Prompt:
Copy out every line of the records below word for word, with no changes.

Records supplied:
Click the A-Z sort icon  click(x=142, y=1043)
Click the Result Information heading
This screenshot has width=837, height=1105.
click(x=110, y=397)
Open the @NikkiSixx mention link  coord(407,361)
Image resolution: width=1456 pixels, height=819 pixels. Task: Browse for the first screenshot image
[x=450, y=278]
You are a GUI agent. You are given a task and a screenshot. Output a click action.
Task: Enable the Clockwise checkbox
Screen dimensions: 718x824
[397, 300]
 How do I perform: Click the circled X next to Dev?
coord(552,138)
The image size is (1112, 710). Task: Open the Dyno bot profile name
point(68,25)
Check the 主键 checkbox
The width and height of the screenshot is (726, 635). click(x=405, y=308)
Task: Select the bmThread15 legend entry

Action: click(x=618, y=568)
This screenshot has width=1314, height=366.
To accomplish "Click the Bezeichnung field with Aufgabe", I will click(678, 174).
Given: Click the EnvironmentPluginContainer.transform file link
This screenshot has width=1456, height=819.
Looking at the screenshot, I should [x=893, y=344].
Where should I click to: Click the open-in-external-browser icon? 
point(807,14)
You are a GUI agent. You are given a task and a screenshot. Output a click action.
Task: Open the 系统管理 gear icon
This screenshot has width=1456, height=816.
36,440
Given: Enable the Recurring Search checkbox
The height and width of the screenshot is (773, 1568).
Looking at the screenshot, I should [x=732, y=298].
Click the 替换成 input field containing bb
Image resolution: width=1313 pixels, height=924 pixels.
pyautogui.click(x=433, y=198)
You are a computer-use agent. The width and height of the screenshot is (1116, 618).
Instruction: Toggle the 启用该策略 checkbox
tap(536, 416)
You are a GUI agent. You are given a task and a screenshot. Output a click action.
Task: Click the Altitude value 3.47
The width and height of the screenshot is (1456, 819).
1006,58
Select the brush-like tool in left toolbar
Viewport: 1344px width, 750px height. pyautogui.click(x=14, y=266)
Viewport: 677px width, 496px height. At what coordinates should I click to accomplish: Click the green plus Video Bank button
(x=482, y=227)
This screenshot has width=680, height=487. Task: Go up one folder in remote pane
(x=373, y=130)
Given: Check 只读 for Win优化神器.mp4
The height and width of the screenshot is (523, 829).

Complete answer:
Click the A-Z sort icon  click(x=142, y=1043)
Click the Result Information heading
This screenshot has width=837, height=1105.
click(x=110, y=397)
Open the @NikkiSixx mention link  coord(407,361)
Image resolution: width=1456 pixels, height=819 pixels. Task: Browse for the first screenshot image
[x=450, y=278]
You are a GUI agent. You are given a task and a screenshot. Output a click action.
Task: Enable the Clockwise checkbox
Screen dimensions: 718x824
[397, 300]
 How do I perform: Click the circled X next to Dev?
coord(552,138)
The image size is (1112, 710). Task: Open the Dyno bot profile name
point(68,25)
Check the 主键 checkbox
The width and height of the screenshot is (726, 635). click(x=405, y=308)
Task: Select the bmThread15 legend entry

Action: click(x=618, y=568)
This screenshot has width=1314, height=366.
To accomplish "Click the Bezeichnung field with Aufgabe", I will click(678, 174).
Given: Click the EnvironmentPluginContainer.transform file link
This screenshot has width=1456, height=819.
Looking at the screenshot, I should [x=893, y=344].
Where should I click to: Click the open-in-external-browser icon? 
point(807,14)
You are a GUI agent. You are given a task and a screenshot. Output a click action.
Task: Open the 系统管理 gear icon
This screenshot has width=1456, height=816.
36,440
Given: Enable the Recurring Search checkbox
The height and width of the screenshot is (773, 1568).
Looking at the screenshot, I should [x=732, y=298].
Click the 替换成 input field containing bb
Image resolution: width=1313 pixels, height=924 pixels.
pyautogui.click(x=433, y=198)
You are a computer-use agent. The width and height of the screenshot is (1116, 618).
Instruction: Toggle the 启用该策略 checkbox
tap(536, 416)
You are a GUI agent. You are given a task and a screenshot. Output a click action.
Task: Click the Altitude value 3.47
The width and height of the screenshot is (1456, 819).
1006,58
Select the brush-like tool in left toolbar
Viewport: 1344px width, 750px height. pyautogui.click(x=14, y=266)
Viewport: 677px width, 496px height. At what coordinates should I click to accomplish: Click the green plus Video Bank button
(x=482, y=227)
This screenshot has width=680, height=487. Task: Go up one folder in remote pane
(x=373, y=130)
Given: Check 只读 for Win优化神器.mp4
The height and width of the screenshot is (523, 829).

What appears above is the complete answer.